Walls did not work in the past and only divert but do not prevent migrant flows, but they are powerfully effective symbols used by politicians to demonstrate they are addressing perceived economic, cultural and security threats from migrants.
The EU, says Daniel Trilling, author of Lights in the Distance: exile and refuge at the borders of Europe, has perhaps the world’s most complex system to deter unwanted migrants, spending billions of dollars on surveillance systems and patrols on land and sea.
In reality the EU tries to prevent even genuine asylum seekers from reaching its territory, as by cutting aid deals with Turkey. The Syrian refugee crisis of 2015, when one million migrants and refugees crossed into Europe, triggered bitter disputes over collective burden sharing that remain unresolved.
While the last US and other foreign troops fly out of Kabul this week, ending a two-decade military campaign, UN agencies are remaining. The World Food Programme says it is “committed to stay and deliver as long as conditions will allow” and needs $200 million to get through to the end of the year. In the first six months of this year, WFP delivered food and nutrition assistance to 5.5 million people, including those newly displaced by fighting.
UNHCR is maintaining staff in Afghanistan and says that at present it is able to access all provinces and continues to work with 18 local non-government partners. “We call on donors to remain steadfast in their support for humanitarian operations in Afghanistan and are also appealing for support,” the agency said, noting that UNHCR’s Supplementary Appeal for the Afghanistan Situation is “drastically underfunded at 43 per cent”.

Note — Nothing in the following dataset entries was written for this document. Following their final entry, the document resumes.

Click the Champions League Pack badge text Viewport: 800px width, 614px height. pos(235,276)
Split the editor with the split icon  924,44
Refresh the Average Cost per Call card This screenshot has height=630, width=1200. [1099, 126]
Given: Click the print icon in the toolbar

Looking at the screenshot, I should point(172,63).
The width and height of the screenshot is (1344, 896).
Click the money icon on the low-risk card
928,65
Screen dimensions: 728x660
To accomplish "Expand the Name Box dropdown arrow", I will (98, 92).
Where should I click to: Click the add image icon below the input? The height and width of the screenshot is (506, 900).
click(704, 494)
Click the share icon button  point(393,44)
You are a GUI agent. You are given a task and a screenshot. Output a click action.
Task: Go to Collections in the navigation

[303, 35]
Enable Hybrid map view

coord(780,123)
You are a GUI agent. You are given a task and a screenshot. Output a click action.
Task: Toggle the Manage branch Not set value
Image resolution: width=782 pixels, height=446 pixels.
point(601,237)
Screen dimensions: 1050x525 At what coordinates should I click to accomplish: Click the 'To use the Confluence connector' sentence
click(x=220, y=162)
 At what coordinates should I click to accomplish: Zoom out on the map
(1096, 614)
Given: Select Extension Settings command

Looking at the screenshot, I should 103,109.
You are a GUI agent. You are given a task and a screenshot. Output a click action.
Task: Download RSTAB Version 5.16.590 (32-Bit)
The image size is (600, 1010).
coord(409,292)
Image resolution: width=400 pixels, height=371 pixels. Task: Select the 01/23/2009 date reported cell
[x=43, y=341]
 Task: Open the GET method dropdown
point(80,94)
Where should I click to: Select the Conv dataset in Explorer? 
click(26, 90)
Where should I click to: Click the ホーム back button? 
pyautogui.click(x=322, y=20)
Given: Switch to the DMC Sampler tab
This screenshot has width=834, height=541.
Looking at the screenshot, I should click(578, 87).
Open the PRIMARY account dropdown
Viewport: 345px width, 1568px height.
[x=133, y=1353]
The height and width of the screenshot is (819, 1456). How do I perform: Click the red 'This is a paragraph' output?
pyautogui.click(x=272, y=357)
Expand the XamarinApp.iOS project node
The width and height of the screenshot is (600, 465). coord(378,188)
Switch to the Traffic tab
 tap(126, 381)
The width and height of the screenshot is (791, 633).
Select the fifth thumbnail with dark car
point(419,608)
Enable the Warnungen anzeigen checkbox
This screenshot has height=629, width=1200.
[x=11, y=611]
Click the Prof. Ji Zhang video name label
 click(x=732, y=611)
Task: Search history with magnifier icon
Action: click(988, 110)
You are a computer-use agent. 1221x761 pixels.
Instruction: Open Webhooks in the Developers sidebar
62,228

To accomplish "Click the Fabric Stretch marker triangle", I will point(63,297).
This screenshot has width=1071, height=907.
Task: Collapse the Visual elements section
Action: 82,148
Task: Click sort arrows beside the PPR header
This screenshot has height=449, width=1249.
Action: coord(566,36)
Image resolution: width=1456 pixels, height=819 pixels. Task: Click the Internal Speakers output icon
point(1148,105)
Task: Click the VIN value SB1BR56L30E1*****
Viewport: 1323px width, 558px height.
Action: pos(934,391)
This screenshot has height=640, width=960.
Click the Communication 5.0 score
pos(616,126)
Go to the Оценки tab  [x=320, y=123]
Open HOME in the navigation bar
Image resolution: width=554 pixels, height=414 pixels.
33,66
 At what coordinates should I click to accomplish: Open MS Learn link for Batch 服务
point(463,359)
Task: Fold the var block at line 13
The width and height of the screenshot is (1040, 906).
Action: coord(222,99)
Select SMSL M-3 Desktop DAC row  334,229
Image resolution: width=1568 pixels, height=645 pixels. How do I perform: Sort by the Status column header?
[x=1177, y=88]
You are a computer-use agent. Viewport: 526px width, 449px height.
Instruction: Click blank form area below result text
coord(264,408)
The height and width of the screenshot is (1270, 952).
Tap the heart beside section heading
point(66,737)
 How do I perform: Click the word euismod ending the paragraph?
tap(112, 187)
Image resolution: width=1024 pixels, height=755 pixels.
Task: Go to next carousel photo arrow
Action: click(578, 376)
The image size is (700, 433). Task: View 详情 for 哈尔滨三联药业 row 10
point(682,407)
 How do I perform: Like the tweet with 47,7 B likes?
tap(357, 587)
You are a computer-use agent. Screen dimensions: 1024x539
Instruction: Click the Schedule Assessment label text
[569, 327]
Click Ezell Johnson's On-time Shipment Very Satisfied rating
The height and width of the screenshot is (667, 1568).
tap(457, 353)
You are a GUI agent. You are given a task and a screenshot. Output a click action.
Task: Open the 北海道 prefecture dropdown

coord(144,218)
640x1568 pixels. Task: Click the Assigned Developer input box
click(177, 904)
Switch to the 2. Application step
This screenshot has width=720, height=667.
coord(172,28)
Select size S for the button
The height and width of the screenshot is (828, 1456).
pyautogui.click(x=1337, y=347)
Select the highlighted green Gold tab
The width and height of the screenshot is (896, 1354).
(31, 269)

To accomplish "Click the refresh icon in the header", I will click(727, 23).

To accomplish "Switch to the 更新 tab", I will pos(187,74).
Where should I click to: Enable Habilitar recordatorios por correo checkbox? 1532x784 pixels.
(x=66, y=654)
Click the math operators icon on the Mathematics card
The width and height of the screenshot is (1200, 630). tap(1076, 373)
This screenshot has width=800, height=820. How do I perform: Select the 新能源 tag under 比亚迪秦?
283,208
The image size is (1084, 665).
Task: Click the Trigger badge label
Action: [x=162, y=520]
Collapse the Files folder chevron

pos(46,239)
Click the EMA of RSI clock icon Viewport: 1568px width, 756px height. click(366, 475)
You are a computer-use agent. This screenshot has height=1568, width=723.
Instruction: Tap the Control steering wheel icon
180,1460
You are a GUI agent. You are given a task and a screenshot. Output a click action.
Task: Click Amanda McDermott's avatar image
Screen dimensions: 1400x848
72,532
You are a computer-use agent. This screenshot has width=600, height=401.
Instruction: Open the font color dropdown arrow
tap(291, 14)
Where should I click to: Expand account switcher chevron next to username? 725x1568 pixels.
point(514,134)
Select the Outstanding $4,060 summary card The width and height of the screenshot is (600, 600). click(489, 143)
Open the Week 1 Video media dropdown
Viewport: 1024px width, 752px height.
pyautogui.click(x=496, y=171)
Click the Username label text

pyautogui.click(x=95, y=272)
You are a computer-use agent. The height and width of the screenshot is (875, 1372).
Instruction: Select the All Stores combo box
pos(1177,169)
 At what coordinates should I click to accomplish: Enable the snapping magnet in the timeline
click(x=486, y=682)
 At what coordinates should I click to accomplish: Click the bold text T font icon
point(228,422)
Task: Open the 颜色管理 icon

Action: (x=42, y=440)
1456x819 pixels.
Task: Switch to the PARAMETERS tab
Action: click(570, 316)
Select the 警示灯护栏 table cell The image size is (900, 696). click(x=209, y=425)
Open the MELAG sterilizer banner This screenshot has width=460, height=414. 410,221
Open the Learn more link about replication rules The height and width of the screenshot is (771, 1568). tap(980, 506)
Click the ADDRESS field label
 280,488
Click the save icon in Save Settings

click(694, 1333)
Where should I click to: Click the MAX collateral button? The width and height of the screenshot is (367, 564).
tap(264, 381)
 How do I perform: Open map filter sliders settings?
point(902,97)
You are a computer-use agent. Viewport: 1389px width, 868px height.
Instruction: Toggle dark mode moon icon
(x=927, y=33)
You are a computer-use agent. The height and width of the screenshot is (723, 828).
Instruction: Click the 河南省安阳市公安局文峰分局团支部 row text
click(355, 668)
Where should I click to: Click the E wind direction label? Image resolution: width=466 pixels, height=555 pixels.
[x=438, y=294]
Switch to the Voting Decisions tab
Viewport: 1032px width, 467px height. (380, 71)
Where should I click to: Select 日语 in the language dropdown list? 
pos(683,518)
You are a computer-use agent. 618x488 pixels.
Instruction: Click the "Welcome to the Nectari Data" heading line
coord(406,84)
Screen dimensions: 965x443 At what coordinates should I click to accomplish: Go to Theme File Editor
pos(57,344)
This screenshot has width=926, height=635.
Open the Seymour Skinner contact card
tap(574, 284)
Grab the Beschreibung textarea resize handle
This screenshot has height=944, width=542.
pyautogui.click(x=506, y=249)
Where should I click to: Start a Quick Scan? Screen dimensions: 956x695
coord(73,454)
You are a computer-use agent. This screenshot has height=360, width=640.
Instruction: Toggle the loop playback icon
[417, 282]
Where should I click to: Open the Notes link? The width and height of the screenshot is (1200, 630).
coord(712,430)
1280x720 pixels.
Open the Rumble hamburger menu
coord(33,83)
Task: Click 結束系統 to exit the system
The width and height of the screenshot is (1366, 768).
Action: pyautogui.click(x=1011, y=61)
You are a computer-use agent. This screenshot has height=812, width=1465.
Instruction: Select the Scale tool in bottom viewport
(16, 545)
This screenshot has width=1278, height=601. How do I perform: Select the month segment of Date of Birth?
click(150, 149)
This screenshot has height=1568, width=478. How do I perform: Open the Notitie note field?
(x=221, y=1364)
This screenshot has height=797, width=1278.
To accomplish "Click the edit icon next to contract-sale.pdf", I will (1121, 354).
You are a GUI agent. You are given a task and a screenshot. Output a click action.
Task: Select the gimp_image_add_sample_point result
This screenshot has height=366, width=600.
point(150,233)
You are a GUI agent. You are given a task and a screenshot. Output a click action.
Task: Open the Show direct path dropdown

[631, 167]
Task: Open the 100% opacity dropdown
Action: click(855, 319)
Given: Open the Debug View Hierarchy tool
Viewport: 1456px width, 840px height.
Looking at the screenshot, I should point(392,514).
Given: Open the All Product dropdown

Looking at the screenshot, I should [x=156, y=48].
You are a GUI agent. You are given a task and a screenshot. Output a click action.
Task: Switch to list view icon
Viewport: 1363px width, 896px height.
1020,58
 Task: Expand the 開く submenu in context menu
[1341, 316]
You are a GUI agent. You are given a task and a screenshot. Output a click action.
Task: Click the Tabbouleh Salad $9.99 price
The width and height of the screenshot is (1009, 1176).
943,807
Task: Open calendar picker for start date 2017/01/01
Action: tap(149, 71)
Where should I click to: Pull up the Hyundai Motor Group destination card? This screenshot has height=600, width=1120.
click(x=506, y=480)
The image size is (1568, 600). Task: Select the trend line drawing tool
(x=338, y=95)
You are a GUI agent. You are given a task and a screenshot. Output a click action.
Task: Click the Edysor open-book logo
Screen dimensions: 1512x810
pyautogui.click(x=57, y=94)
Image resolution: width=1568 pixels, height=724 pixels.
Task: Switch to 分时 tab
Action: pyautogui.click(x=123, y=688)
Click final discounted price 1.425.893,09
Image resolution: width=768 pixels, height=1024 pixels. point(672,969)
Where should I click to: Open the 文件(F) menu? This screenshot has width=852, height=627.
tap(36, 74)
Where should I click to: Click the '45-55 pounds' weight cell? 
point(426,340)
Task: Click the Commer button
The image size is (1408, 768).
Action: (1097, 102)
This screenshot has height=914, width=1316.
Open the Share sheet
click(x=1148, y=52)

Borders around the world are being sealed to migrants and refugees, but the international community cannot walk away from Afghanistan and close its eyes.
Farhana Haque Rahman is a former senior official of the United Nations Food and Agriculture Organization and the International Fund for Agricultural Development. A journalist and communications expert, she is Executive Director, IPS Noram and Senior Vice President of IPS Inter Press Service.